## About this task
Starting at the line that contains "Image resolution: width=563" in the listing below, write out every line word for word until you have written the line that contains "Select sleeve length value 79".

## Data extracts
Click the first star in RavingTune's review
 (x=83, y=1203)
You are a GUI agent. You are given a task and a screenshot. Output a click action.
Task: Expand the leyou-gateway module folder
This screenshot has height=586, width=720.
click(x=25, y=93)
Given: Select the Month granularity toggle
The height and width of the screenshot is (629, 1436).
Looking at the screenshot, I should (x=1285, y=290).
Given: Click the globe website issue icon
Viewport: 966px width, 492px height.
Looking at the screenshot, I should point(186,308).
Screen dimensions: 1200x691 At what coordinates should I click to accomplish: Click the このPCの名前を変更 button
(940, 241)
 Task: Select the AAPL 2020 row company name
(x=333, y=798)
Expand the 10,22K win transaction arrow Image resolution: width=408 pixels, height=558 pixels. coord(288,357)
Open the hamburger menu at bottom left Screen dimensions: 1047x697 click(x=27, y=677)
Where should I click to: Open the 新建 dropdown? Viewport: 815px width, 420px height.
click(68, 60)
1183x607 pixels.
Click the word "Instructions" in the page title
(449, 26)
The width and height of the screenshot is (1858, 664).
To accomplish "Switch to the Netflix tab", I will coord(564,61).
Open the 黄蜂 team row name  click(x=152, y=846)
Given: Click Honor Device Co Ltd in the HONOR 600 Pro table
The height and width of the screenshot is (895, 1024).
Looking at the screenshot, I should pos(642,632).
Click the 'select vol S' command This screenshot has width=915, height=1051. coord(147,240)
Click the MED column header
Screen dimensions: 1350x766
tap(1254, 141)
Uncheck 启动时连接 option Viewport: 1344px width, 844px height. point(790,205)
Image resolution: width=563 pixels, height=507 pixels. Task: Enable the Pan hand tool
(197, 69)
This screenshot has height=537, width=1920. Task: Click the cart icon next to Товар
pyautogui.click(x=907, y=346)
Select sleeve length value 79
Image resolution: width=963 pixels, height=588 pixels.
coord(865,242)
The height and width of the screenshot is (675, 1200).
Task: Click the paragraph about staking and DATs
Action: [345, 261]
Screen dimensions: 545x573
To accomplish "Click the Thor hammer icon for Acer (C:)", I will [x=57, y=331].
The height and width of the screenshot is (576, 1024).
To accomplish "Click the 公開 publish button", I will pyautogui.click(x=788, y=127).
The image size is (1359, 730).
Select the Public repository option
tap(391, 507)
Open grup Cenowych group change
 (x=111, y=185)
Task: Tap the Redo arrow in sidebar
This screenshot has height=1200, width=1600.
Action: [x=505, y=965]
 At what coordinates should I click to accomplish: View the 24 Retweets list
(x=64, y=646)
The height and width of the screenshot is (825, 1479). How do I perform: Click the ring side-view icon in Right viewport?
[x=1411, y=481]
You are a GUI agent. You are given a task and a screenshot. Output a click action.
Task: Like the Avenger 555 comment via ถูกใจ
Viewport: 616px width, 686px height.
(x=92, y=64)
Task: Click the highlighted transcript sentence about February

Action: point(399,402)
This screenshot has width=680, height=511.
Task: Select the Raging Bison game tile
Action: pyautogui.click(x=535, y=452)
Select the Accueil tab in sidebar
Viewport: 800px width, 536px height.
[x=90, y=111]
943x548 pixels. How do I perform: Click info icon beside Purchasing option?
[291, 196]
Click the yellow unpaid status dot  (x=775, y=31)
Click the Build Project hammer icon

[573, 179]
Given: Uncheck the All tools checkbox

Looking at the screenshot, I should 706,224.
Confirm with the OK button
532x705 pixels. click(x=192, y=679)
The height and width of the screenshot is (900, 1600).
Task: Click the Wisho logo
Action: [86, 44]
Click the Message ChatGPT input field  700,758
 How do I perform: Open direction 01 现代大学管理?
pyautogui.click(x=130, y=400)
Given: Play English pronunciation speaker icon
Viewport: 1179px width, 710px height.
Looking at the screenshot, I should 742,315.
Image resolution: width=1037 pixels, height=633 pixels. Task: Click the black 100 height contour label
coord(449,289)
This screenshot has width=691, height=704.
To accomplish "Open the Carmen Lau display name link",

## Answer section
Image resolution: width=563 pixels, height=507 pixels. Task: Enable the Pan hand tool
(197, 69)
This screenshot has height=537, width=1920. Task: Click the cart icon next to Товар
pyautogui.click(x=907, y=346)
Select sleeve length value 79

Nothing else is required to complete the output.